De discussie leeft. En daarom is het belangrijk om de feiten op een rij te zetten. Wat klopt er wel, wat niet, en wat is ingewikkelder dan het lijkt?
Ja, statushouders krijgen voorrang
Statushouders – mensen met een verblijfsvergunning – krijgen in de concept Huisvestingsverordening gemeente Oldebroek 2025 een plek in Urgentiecategorie 1 (zie artikel 15 lid 1 sub a en artikel 25). Dit is de hoogste urgentiecategorie, waar ook mensen onder vallen wier woning onbewoonbaar is verklaard, of die vanwege ernstige medische problematiek met spoed moeten verhuizen.
Maar ze zijn níét de enigen met voorrang
Ook andere mensen kunnen een urgentieverklaring krijgen:
• Ouders na een scheiding met jonge kinderen (artikel 33)
• Mensen die mantelzorg geven of ontvangen (artikel 32)
• Dak- of thuislozen (artikel 29)
• Slachtoffers van huiselijk geweld (artikel 28)

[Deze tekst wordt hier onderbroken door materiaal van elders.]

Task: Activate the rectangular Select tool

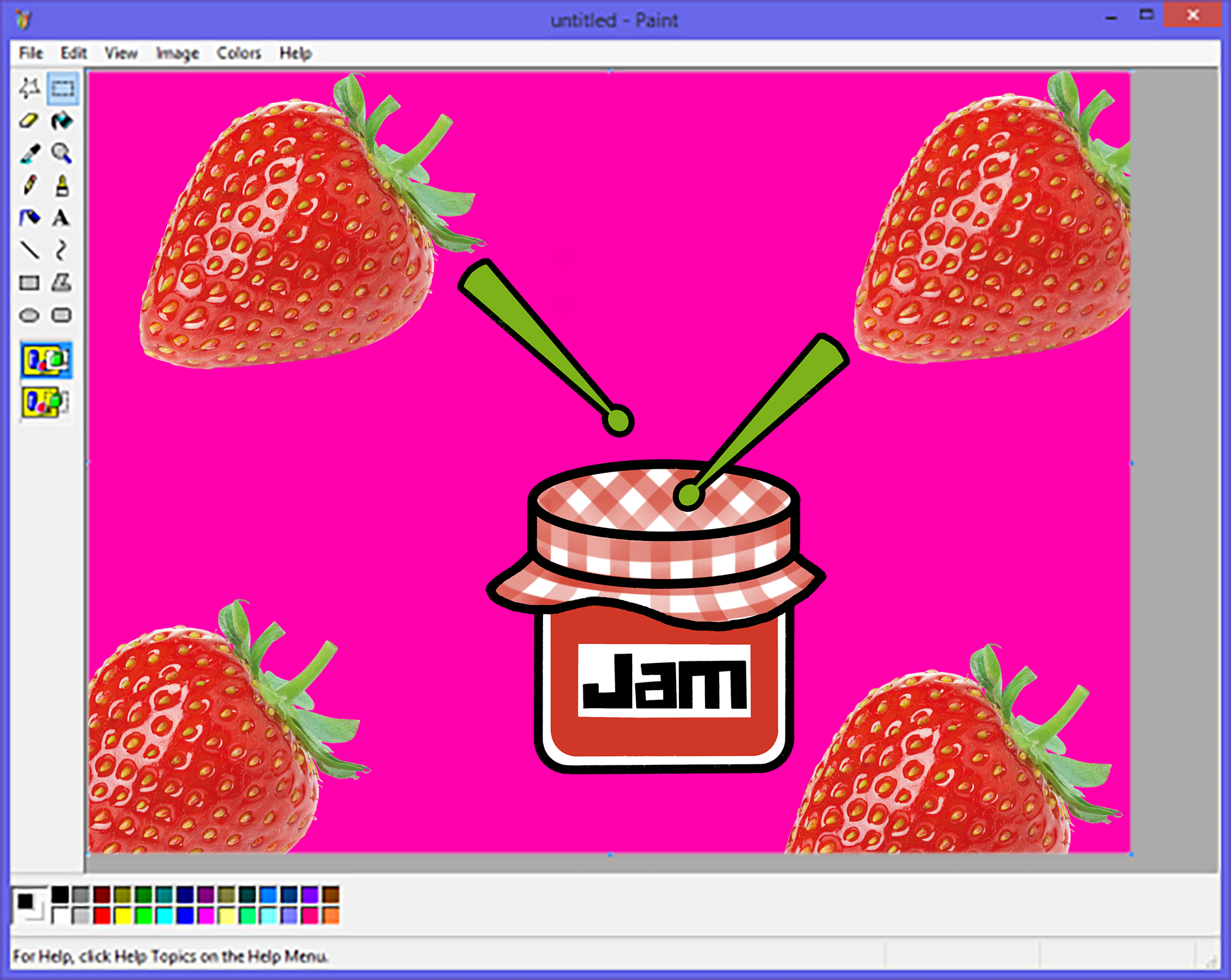Action: (x=61, y=89)
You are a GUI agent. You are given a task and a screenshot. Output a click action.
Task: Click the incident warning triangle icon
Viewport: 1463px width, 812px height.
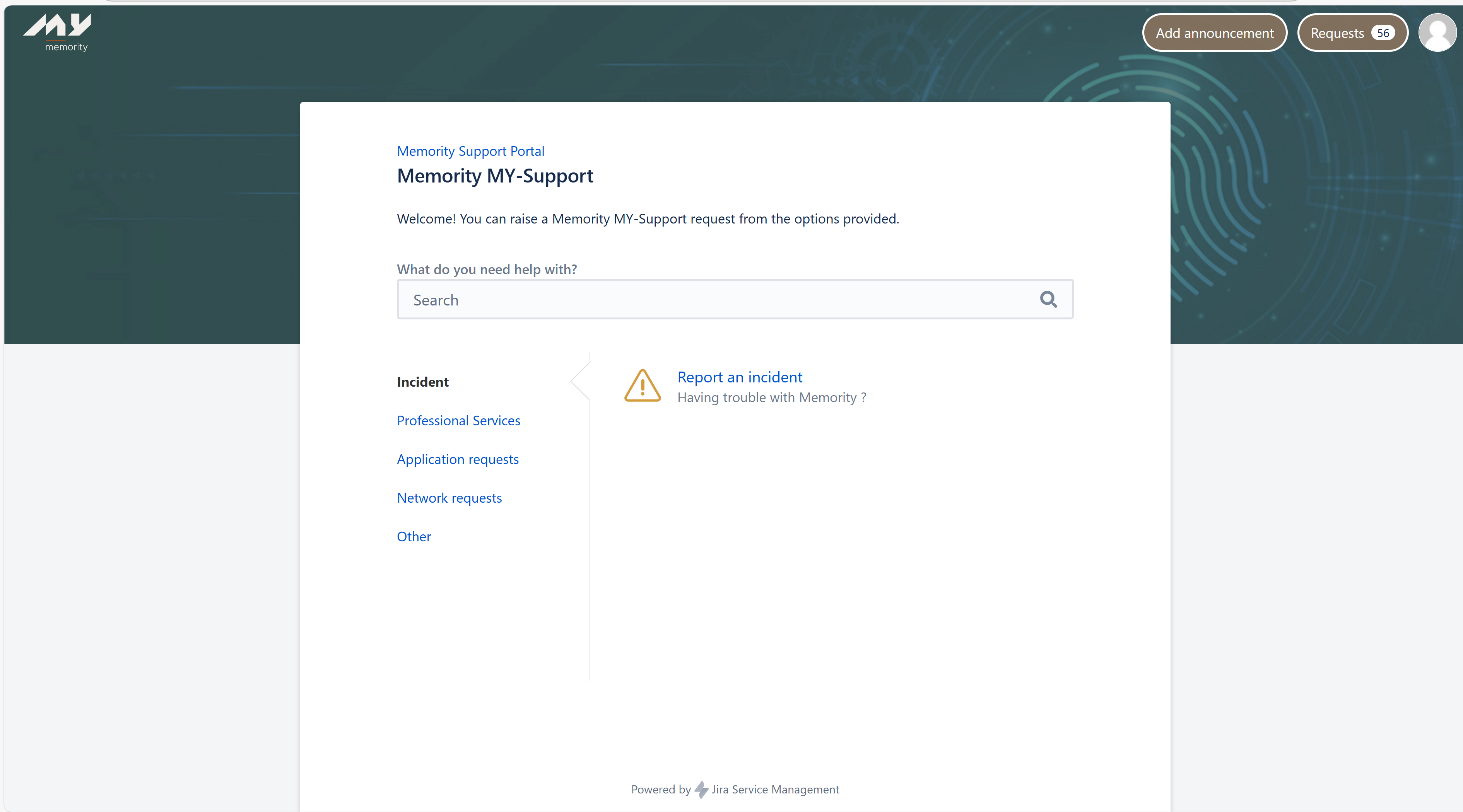click(642, 386)
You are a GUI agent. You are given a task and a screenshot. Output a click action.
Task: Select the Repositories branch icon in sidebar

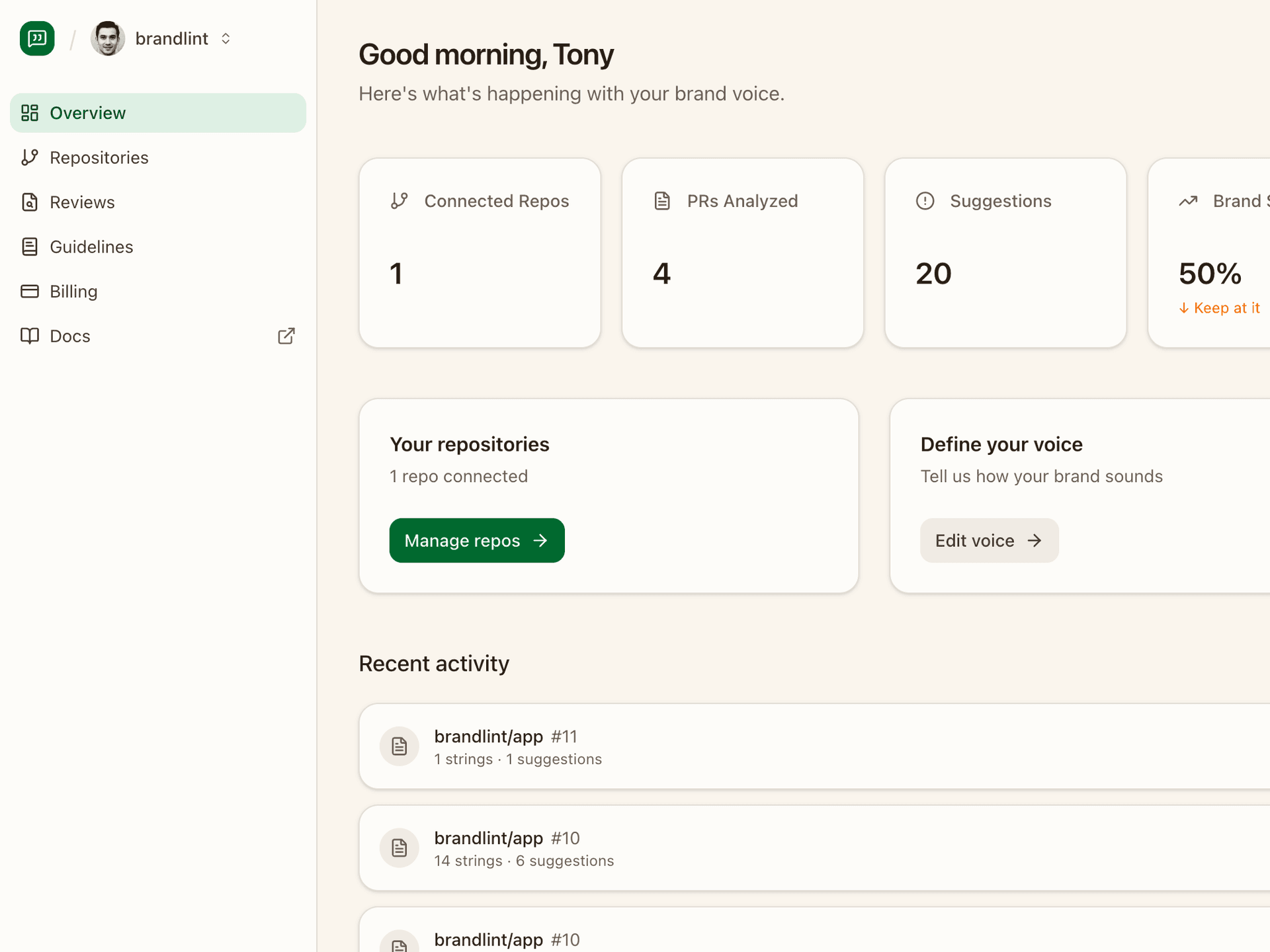30,157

• Mensen met ernstige woonlastenproblemen (artikel 34)
Er zijn drie urgentiecategorieën. Statushouders vallen in categorie 1, maar dit betekent niet dat zij alleen voorrang krijgen. Het hangt ook af van het woningtype en of het past binnen het zoekprofiel uit de urgentieverklaring (zie artikel 19).
Hoeveel woningen gaan dan daadwerkelijk naar statushouders?
De gemeente moet voldoen aan een landelijke taakstelling: een afgesproken aantal statushouders dat jaarlijks moet worden gehuisvest. Dat is een wettelijke verplichting (zie artikel 25, lid 1). Dit aantal wordt regionaal verdeeld en is relatief klein ten opzichte van het totaal aantal woningzoekenden.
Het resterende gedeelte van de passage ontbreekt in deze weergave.